Sun started his presentation with a clip of the 2001 movie “Lara Croft: Tomb Raider” and said Angelina Jolie is now one of the favorite actresses among people in Cambodia.
“This film introduced Cambodia to the entire world, and since it was released, our country received many tourists annually,” Sun said. “It went from a few thousand to millions of visitors coming every year.”
Sun showed examples of just a few of the over 4,000 temples in Cambodia, some of which were used in the movie. After sharing a few more jokes and handing out key chain prizes to the audience, Sun talked about the monarchy in Cambodia and the periods of intense growth followed by political unrest in 1975 when the Khmer Rouge introduced a dictatorship.
“People died from executions, starvation, disease and more from overworking,” Sun said. “I would say that my family, like my parents and their family members, are survivors from this regime.”

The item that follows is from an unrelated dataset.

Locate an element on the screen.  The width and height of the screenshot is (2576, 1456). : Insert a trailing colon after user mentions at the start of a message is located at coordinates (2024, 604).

Sun said that after the dictatorship ended, the country began to flourish again. He shared pictures and videos of his favorite foods from Cambodia, which he said are always served with rice. He also showed videos of traditional dancing, like the Apsara dancers.
“It is the Cambodian most precious art form because it requires the command of different techniques and also it requires flexibility, accuracy and also precise control of movements,” Sun said.

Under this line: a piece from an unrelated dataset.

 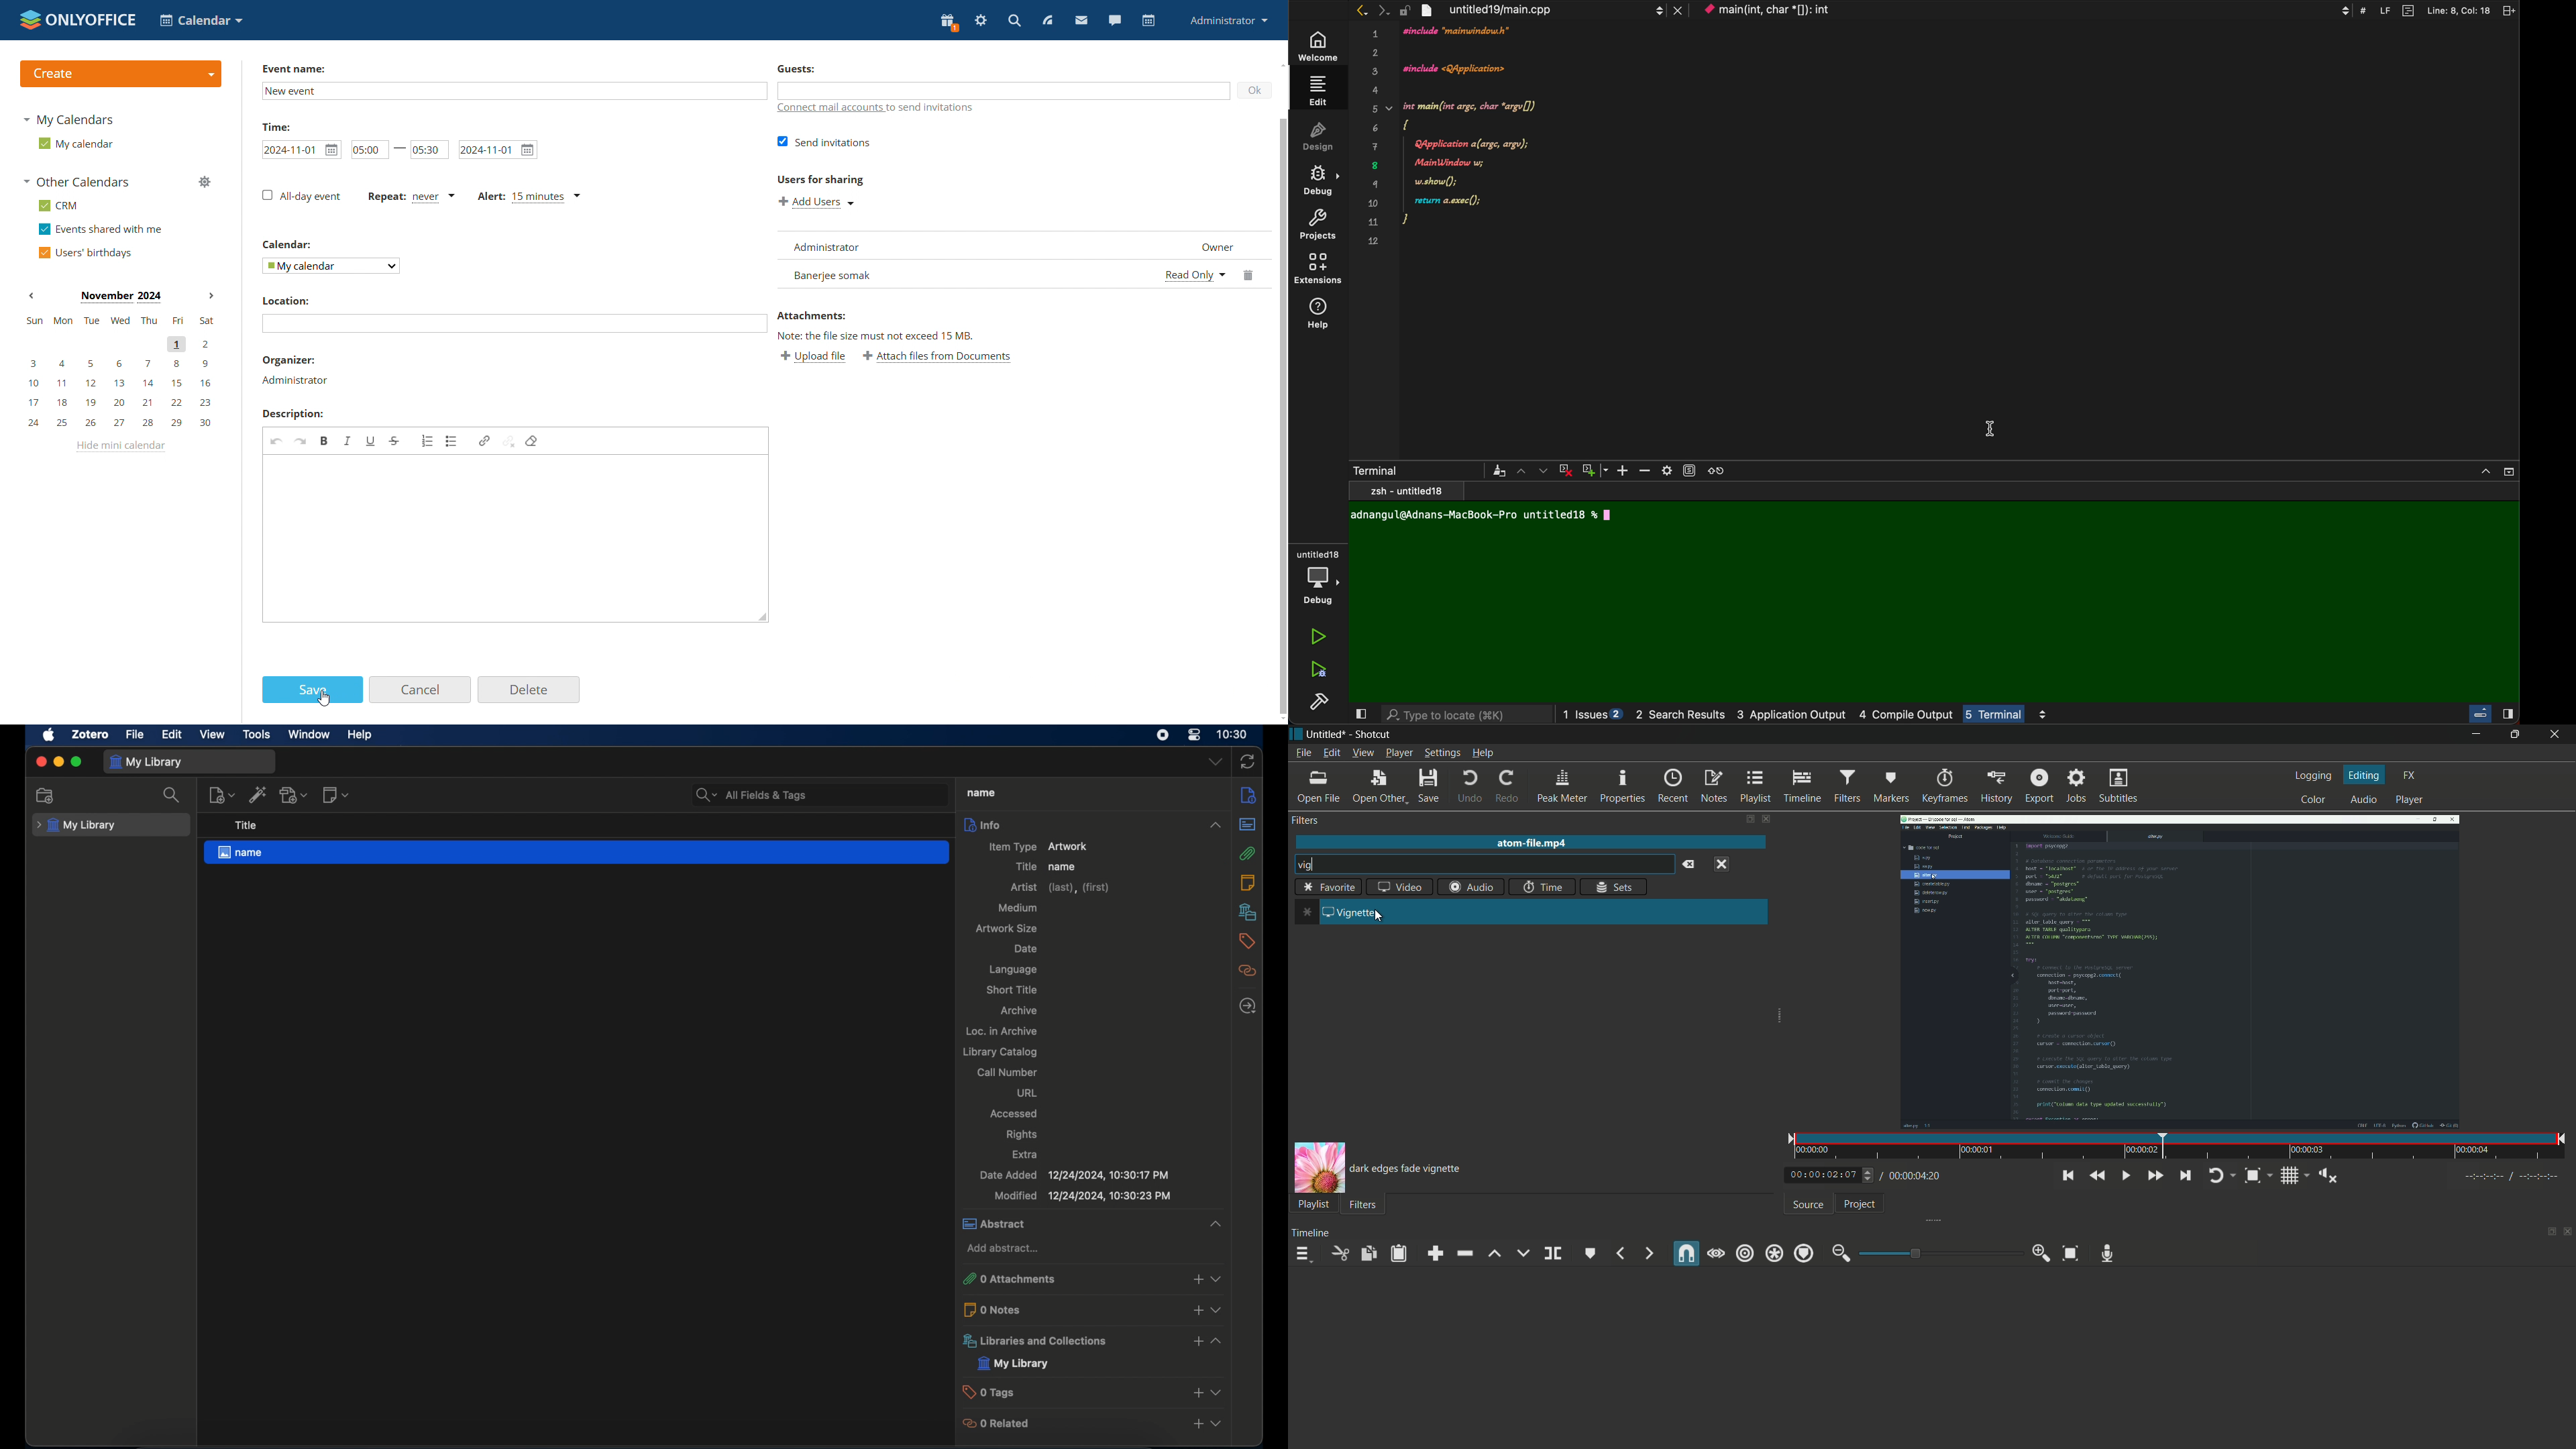 What do you see at coordinates (292, 415) in the screenshot?
I see `Description` at bounding box center [292, 415].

Sun finished his presentation by teaching the audience the word “akun,” or “thank you.”
“So ‘akun’ everyone for today, and thank you for joining the rendezvous with Cambodia,” Sun said.
International students Francis Rahil and Hanvee Reddy Mamidi said they enjoyed learning about the different temples and foods in Cambodia.
“I really like the concept of the rendezvous because we don’t know much about other countries, and even if we Google or somehow get to know about it, it’s always better to listen to it directly from the people of that country,” Reddy Mamidi said.
The next international rendezvous will be Friday, Oct. 7, at 4 p.m. in the Back Alley. Reddy Mamidi will present on her home country of India.